Precious Metals: Precious Metals Mostly Up In Asia; Silver Down


Precious-metals were generally positive in Asian trade Wednesday with silver registering a small drop in the session as other metals chalked up modest gains as traders awaited data from the U.S. and Europe.

Gold rose $ 2.10 to $ 1,433.90 a troy ounce at 0630 GMT, while silver lost two cents to $ 37.65/oz. Platinum climbed $ 8 to $ 1,772 / oz, while palladium gained $ 3 to $ 765/oz.

The poor showing came against a background of local share markets, which mostly higher on the back of the news of increased production in China, in March, the first of a series of releases from production data during the day.

“Today the power has surprised us all today. After the flat U.S. lead, we thought the risk was clearly the downward heading into today’s session,” said Ben Potter, a strategist at IG Markets in Melbourne. “We thought that participants would be looking to close out positions before the weekend.”

Positive economic news is generally negative for gold, which is most popular as a hedge against economic weakness, although the picture is more mixed for silver, platinum and palladium, which are widely used in the automotive industry.

However, with continuing concern about the unrest in the Middle East, sovereign debt in the eurozone and the nuclear issues in the earthquake-hit Japanese economy, there are strong headwinds for the market optimists.
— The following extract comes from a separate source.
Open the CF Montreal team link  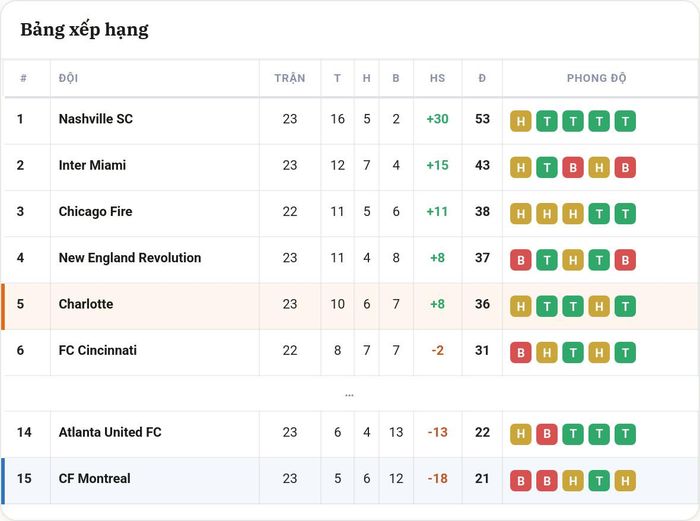click(95, 479)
Gold chalked its 10th consecutive quarter bullish in the three months to March 31, and Barclays Capital estimated a technical note that the metal was likely to post new highs – towards $ 1,500 / oz, while silver could hit $ 44/oz.
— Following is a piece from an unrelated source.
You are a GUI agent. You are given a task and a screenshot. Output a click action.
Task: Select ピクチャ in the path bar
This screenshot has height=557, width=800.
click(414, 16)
A number of important data releases due later in the day, including U.S. March non-farm payroll figures and purchasing managers index for Germany, France, the United Kingdom, Italy and the Eurozone.

The U.S. will also keep its ISM Manufacturing index in the same month, while the EU releases in February unemployment data. Meanwhile speeches by Federal Reserve members William Dudley and Richard Fisher may shed more light on the direction of U.S. monetary policy.

That would be crucial to the prospects of gold as the yellow metal performs best when interest rates are low, and many Fed-watchers have argued that the recent speeches of some Fed members suggested that the U.S. central bank can be moved to the to raise rates sooner than expected and put an early end to its quantitative easing program, which is seen as being pushed down the value of the U.S. dollar and gold prices helped.

Standard Chartered said in a research note that it still expects the first increase in U.S. interest rates is about two years away, putting an end to a policy known as quantitative easing.

“The dominant position on the Fed remains one of the accommodation, the focus on high unemployment. Although this is still the case, we do not expect the Fed funds target rate will increase to Q1-2013. We do not expect QE2 to expand, but the Fed will wait and see that the market effectively the end of the QE-Programme, “he said.